Oresman at first was interested in international law and policy when he landed a job in the Patton Boggs corporate department after law school. He had some policy experience working in U.S.-China relations. But drafting legal memos on esoteric topics didn’t give him a sense of tangible accomplishment, so he gradually began getting assignments in the firm’s governmental affairs department.
“I stumbled into it. I ended up finding the perfect fit,” Oresman says. “You are very rarely doing the same thing twice. You are always on the cutting edge of the law. The problems I get presented with on a daily basis are problems that no one has been presented with before.”
Lawyers are among the most successful lobbyists, a trend that has been growing steadily over the last dozen years or so, experts say. More firms have opened governmental affairs practices to help clients navigate the complexities of Capitol Hill and state capitols.
“We’ve certainly found through the years that the interest in participating in advocacy and government affairs has been on the rise,” says Thomas Susman, the director of the ABA’s Governmental Affairs Office.
That interest has translated into dollars and manpower—nearly $3.5 billion in 2009 and 13,751 registered, active lobbyists in Washington, according to the Center for Responsive Politics. Law firms were well-represented among the top-20 lobbying groups in Washington.
UNDERCOVER JOB
Lobbying is not a field that gets much mention from career counselors or recruiters at law school job fairs. “I’ve never had a student come to me and say, ‘I want to be a lobbyist,’ ” says Marianne Deagle, assistant dean for career services at Loyola University Chicago School of Law. “It’s something they come to after they’ve been practicing a year or two, particularly if they’re working in a state or federal organization.”
Illustration by Adam S. Weiskind
The trip from lawyer to lobbyist often starts with work for a government agency, a congressional committee or a member of Congress. Coupling the skills to draft and read legislation (and bend ears persuasively), many are snatched up by lobbying firms after their stints in government.

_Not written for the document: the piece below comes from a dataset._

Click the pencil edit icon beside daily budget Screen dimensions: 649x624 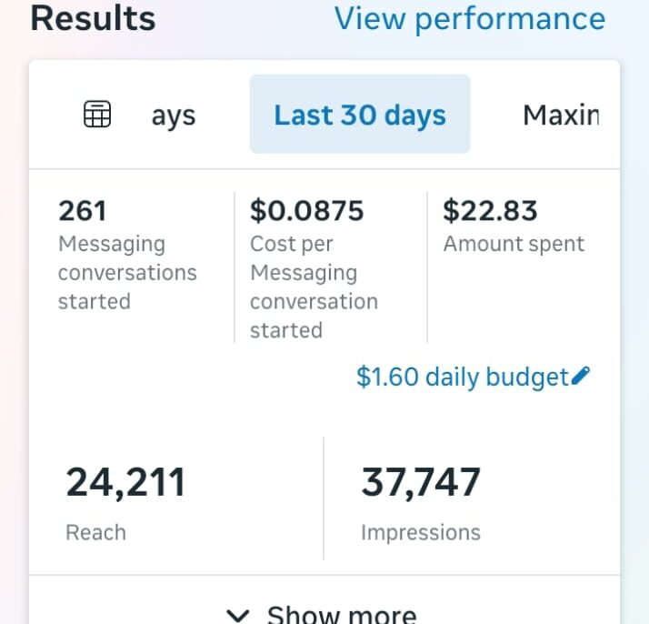click(582, 376)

“Nobody offers a degree in lobbying and there is no bar exam,” says Patti Jo Baber, executive director of the American League of Lobbyists, a trade association based in Arlington, Va. “If company A works with a good staffer who specializes in appropriations and wants to leave the Hill, that becomes the ideal person for company A to hire.”
Lawyer-lobbyists insist they are providing a valuable service to those who would otherwise have no ability to navigate the complexities of government.
“There’s a lot of space for negotiation in our system,” says Penelope S. Farthing, senior counsel at Patton Boggs in D.C., who represents municipalities and nonprofits. “It is very frankly built to give input of the public.”
Farthing says she and other lawyers at the firm spent “days on end” analyzing the Obama economic stimulus bill for municipalities. “They can’t fly up here every time they need to know something. … I don’t know how they would have done it on their own.”
Susman agrees that lawyers and lobbyists are a good fit.
“A nonlawyer lobbyist needs to have a lawyer handy,” he says, noting that lawyers are well-suited to understanding the implications of legislative language.
So do trade associations seek out lawyers when they’re looking for lobbyists? Their recruiters and members of lobby associations say not necessarily so. They may say they want a former member of Congress, though many legislators are lawyers, recruiters say.
Pamela Kaul is president of the Alexandria, Va.-based executive search firm Association Strategies, which helps corporations, trade associations and nonprofits hire executives. Kaul says her clients are primarily looking for people with a depth of understanding in an industry or, for example, experience on the U.S. House Ways and Means Committee
“Anecdotally, it’s probably correct that maybe more lawyers are getting hired to the world of trade and professional associations,” she says.
“But I don’t know if that’s tar geted or if they just have the skill set.”